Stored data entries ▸

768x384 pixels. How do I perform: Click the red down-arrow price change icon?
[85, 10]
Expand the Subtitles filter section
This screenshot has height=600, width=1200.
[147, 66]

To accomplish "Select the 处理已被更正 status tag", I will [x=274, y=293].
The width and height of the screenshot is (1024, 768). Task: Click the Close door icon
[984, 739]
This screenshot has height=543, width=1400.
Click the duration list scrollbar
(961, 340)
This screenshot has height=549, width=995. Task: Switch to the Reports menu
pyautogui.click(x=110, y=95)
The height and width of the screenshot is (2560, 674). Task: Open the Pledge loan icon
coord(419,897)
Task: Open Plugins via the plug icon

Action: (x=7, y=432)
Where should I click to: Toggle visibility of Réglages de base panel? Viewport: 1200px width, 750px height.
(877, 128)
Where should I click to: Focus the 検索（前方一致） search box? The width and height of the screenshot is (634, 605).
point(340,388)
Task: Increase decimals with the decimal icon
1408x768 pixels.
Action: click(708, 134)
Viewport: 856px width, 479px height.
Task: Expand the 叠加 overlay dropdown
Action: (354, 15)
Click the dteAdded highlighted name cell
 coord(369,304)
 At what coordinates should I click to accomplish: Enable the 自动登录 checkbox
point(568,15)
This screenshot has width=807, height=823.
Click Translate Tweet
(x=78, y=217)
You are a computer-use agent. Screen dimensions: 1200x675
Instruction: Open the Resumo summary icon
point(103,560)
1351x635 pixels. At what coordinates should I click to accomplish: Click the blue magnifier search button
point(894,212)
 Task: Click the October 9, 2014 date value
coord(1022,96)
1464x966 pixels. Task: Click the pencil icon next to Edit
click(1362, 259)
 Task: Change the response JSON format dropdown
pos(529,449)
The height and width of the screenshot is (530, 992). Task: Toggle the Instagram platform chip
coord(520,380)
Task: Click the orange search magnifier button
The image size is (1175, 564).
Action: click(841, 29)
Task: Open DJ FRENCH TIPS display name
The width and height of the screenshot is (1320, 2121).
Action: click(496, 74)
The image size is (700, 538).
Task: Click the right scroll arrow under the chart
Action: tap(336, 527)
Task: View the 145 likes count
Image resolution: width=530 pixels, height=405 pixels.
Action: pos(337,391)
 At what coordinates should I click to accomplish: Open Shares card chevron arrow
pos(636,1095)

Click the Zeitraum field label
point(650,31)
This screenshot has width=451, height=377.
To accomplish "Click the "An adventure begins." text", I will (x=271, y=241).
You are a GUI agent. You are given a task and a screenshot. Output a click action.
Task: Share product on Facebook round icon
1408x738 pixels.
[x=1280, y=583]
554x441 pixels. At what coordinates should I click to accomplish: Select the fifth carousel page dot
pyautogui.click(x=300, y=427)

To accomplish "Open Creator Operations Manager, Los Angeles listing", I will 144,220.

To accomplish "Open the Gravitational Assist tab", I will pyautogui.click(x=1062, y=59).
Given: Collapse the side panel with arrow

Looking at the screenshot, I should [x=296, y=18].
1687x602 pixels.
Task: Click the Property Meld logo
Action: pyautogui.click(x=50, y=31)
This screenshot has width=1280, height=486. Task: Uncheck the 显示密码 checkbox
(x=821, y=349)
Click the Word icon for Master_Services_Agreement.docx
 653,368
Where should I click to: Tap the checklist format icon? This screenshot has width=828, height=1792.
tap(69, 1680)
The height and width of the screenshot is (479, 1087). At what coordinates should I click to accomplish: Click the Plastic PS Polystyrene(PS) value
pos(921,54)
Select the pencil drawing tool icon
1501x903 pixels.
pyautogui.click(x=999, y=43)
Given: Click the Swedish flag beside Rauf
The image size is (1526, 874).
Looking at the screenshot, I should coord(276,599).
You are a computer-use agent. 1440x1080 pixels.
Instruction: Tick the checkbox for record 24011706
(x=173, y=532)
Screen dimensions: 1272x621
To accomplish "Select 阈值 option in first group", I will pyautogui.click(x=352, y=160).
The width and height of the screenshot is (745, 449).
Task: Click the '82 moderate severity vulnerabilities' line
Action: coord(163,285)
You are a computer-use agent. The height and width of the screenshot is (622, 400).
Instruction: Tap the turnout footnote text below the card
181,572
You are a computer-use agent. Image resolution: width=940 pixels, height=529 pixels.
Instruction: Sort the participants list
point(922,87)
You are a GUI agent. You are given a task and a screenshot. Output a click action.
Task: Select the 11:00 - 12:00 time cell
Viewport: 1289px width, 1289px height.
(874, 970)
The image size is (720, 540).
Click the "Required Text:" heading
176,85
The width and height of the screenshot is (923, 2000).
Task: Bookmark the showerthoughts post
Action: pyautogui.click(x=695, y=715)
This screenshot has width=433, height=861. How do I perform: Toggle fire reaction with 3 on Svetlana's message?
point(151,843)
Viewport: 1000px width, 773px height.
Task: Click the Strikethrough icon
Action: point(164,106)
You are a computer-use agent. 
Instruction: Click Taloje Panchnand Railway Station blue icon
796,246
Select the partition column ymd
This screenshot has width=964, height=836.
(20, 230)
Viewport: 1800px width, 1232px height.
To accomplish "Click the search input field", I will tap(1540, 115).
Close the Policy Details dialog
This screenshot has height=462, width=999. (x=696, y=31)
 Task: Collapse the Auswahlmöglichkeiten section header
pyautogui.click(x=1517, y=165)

What to produce ▸ What lines in the records contain the word "computer"? Return each one.

Written response ▸
You are a computer-use agent. Screen dimensions: 1200x675
You are a computer-use agent. 1440x1080 pixels.
You are a computer-use agent. The height and width of the screenshot is (622, 400).
You are a computer-use agent. Image resolution: width=940 pixels, height=529 pixels.
You are a computer-use agent. 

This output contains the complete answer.